Let me define a linear algebraic group first of all:
A linear algebraic group is an affine variety (zeroes of a set of polynomials in $n$ variables with coefficients in a field $C$) such that the maps $$\phi : G \times G \to G $$ $$(x,y) \mapsto xy$$
and $$\psi : G \to G$$ $$x \mapsto x^{-1}$$
are morphisms of varieties.
As I understand (please correct if I am wrong), $G$ contains points in $C^n$ as well as $K^n$ where $K$ is a field extension of $C$.
Now, G acts on iteslf by right multiplication : Let $g \in G$ be a $C$-point ,i.e, $g \in C^n$ and consider the map
$$\rho_{g} : G \to G $$ $$h \mapsto hg$$
This map is ofcourse a bijection. I do not see that it as a homomorphism though. (please correct if I am wrong).

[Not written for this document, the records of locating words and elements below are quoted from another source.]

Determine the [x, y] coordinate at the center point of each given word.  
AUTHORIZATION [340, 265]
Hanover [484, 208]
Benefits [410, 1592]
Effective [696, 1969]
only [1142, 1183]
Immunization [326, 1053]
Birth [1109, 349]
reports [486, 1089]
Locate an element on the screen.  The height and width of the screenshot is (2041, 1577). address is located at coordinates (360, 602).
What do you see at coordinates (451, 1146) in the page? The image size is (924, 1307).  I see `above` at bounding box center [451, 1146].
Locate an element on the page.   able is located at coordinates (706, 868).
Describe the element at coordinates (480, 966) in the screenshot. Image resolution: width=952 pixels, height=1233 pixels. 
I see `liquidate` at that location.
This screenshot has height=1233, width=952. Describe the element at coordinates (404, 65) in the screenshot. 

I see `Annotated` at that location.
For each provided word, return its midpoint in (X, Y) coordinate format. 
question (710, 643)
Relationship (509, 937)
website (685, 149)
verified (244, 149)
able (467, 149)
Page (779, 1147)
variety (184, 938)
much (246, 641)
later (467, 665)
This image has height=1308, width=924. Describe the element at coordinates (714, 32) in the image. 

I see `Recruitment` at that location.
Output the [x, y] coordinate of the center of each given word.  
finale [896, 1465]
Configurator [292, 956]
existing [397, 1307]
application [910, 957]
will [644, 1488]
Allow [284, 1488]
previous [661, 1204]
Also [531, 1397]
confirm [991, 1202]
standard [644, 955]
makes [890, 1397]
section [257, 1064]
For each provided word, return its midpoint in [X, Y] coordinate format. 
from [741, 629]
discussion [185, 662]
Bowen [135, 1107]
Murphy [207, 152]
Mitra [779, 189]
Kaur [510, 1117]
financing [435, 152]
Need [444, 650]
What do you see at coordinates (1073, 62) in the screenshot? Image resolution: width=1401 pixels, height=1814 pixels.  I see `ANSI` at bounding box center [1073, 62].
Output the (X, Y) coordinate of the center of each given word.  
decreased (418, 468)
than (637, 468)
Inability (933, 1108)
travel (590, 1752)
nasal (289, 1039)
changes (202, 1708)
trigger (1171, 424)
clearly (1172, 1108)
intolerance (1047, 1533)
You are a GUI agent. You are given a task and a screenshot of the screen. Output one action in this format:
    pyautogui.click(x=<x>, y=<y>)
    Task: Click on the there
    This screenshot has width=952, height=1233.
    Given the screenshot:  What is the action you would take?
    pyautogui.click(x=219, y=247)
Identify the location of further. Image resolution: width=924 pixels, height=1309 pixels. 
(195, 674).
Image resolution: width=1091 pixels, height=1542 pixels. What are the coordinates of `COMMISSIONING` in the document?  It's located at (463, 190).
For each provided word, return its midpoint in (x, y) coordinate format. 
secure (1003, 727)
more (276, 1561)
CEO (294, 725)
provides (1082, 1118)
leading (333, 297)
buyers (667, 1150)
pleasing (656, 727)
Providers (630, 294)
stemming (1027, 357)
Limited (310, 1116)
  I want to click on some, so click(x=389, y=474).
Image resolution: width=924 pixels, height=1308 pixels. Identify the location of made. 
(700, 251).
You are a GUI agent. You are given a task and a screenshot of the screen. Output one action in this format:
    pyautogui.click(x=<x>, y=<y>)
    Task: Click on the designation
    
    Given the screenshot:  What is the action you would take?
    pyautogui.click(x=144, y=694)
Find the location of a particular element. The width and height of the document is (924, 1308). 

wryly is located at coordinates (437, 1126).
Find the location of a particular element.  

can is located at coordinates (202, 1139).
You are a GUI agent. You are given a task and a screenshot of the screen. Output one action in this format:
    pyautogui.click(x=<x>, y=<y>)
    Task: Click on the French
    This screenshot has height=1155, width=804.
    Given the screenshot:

Now, I have read in a few books that this map $\rho_{g}$ induces an $C$-algebra automorphism :
$$\rho^{*}_g : C[G] \to C[G]$$ $$ f \mapsto f.\rho_g$$
Note that $C[G]$ is the coordinate ring of $G$, i.e, $C[G]= C[x_1,...,x_n]/I(G) $ where $I(G)$ is the ideal consisting of all polynomials satisfied by $G$.
Now, I have few doubts which I state below:
Since $g$ is a $C$-point, I can realise that $f.\rho_g$ indeed is in $C[G]$ but what if $g$ is not a $C$-point. What happens then ?
I have checked that $\rho^{*}_g$ is an additive homorphism and a bijection. But I am failing to realise it as a ring homomorphism. Please help me regarding this.
Thank you !
If $g$ is a $K$-point then it gives an automorphism of $K[G]$.
This is equivalent to the claim that the corresponding map $G \to G$ is a map of varieties, which is true because the multiplication map is a map of varieties.